In January 1857, Joseph F. Smith wrote to Heber C. Kimball in the Honolulu Hawaii Mission, “Whoredoms and abominations of the darkest hue are mere by-words among them. Yet the unlimited practise of such wickedness is inevitable, owing to the nature of their laws and hereditary habits and customs.”
As a result, many Mormon “saints” abandoned their faith and their posts. By March it was reported that “but few of the saints are liveing their religion, many have apostatized not being able to forsake their filthy, and abomnible ways.”
“. . . It will never be known how many Hawaiians died that summer. The marshal said nearly six thousand, 30 percent. In Honolulu, Reverend Lowell Smith lost 375 members, and Reverend Ephraim Clark, 516. Other areas of the island were relatively unaffected, while in Ewa, forty percent died. There, several months later, Reverend Artemas Bishop reported, “The whole state of society became disorganized. Almost every family was broken up. … The Sabbath was not well observed, & few meetings but thinly attended, & immorality prevailed. … There is [still] much apathy prevailing on the subject of religion.”
By the end of the smallpox epidemic the Mormons had suffered like “the heathens.” “Approximately 275 died—a third of all the Saints on the island, and survivors were dispirited.” T. Karren observed “a cloud of Gloom hanging Over This place. Those Crowded And spirited Meetings which Were Carried on hear a few Months Ago, has disapeared. Our Meetings In a great Measure has Been Broken up. We have had to Give up Our Meeting House. So great has Been the Distruction among this People that the[y] all most dispare of life. Even them that Servive.”
A half century later more religious involvement and opposition to smallpox vaccination was recorded in the case that formed the foundation by which people were forced, even against their religious beliefs, to get vaccinated. Mandatory vaccination legislation and public debate was built on the case of Jacobson v. Massachusetts, 197 US 11, 26-27 (1905) (See: “Jacobson v Massachusetts at 100 Years: Police Power and Civil Liberties in Tension” (Am J Public Health. 2005 April; 95(4): 576–581).
# # # # #
Your objective:
Reproduce the text about the Hawaii smallpox epidemic word for word, starting with "A half century" and going on through "April; 95(4): 576–581).". Rely only on the text about the Hawaii smallpox epidemic.
# # # # #
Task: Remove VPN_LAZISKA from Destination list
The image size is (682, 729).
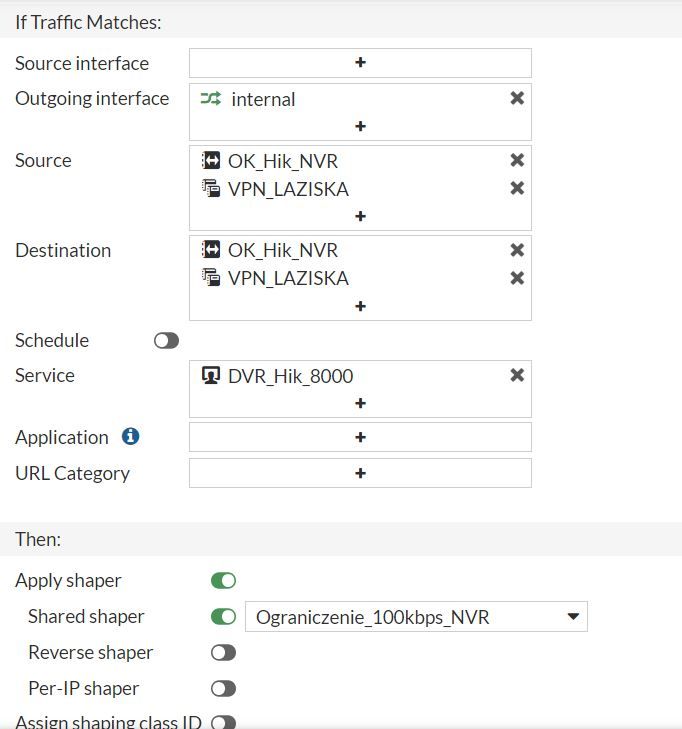Action: tap(517, 278)
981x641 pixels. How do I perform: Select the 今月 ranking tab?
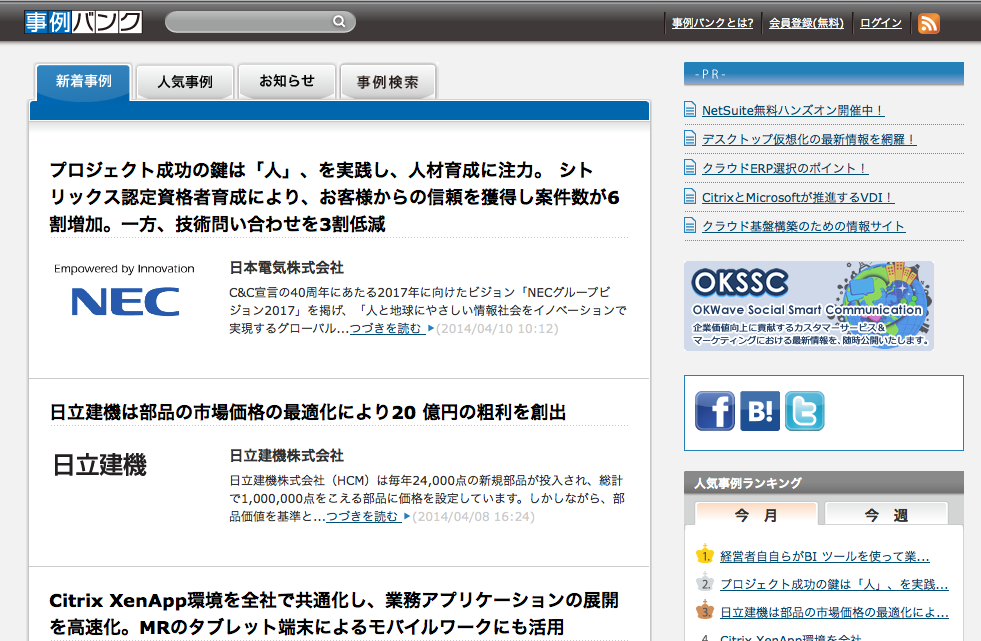click(756, 515)
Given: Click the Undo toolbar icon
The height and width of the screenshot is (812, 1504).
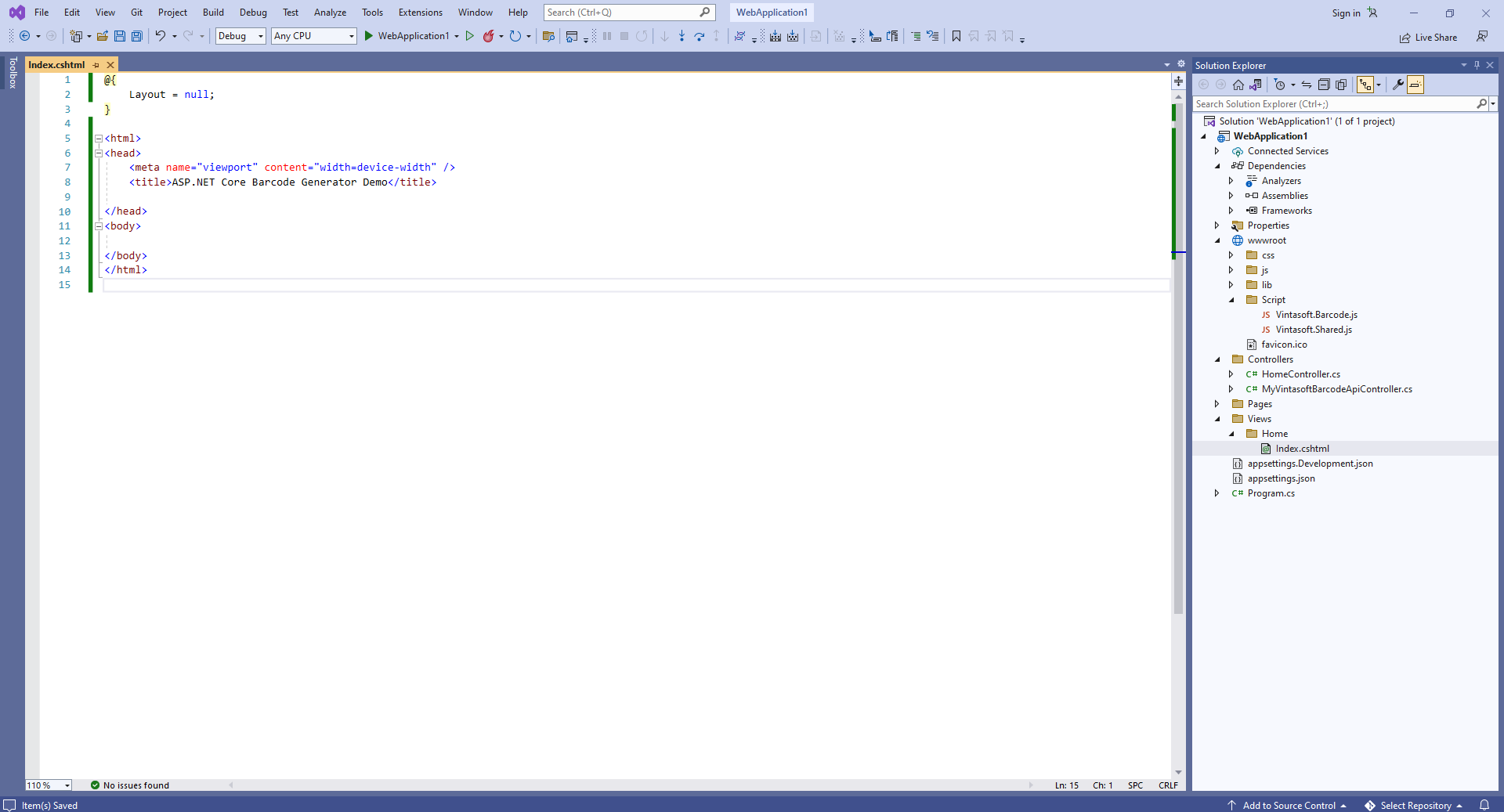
# # # # #
Response to this task:
A half century later more religious involvement and opposition to smallpox vaccination was recorded in the case that formed the foundation by which people were forced, even against their religious beliefs, to get vaccinated. Mandatory vaccination legislation and public debate was built on the case of Jacobson v. Massachusetts, 197 US 11, 26-27 (1905) (See: “Jacobson v Massachusetts at 100 Years: Police Power and Civil Liberties in Tension” (Am J Public Health. 2005 April; 95(4): 576–581).